To Davies and her colleagues, this suggests that people dependent on alcohol seek out the positive emotions they associate with particular drinks even knowing that they’ll pay the price of stronger negative emotions.

“Our findings suggest that especially people who are heavier drinkers may be expecting, or perhaps even relying, on certain drinks for energy and confidence. But heavier drinkers are also much more likely to report those negative emotions as well,” she says. “This risks a dangerous spiral where drinking may be seen as a solution to some emotional problems which it is actually aggravating.”
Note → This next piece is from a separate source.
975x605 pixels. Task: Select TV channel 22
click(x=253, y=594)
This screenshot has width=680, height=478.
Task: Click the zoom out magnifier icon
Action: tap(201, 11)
In fact, the authors note in the paper, it’s possible that dependent drinkers are actually influenced by what they believe to be an understanding of their disease. If they’ve been taught that addicts use alcohol as a coping mechanism, rather than as the source of pleasure that more casual drinkers enjoy, they may be more willing to ignore feelings of sickness, sadness, and anger as a necessary side effect. Meanwhile, advertisers highlight the positive emotions associated with drinking, which may make individuals more likely to minimize the downsides when choosing to imbibe.

The researchers hope to use future studies to examine why people choose to consume specific drink types in different settings, how mood prior to drinking factors in, and the different effects of various alcohol in various volumes, combinations, and mixers. Eventually, they might collect enough data to figure out just which situations are most dangerous for dependent and would-be dependent drinkers, and how public health officials might cut down on alcohol-related injuries and death in more casual consumers.

“This study may also remind people that the emotions and moods they may be looking for from drinking may not always be the ones they get,” Davies says.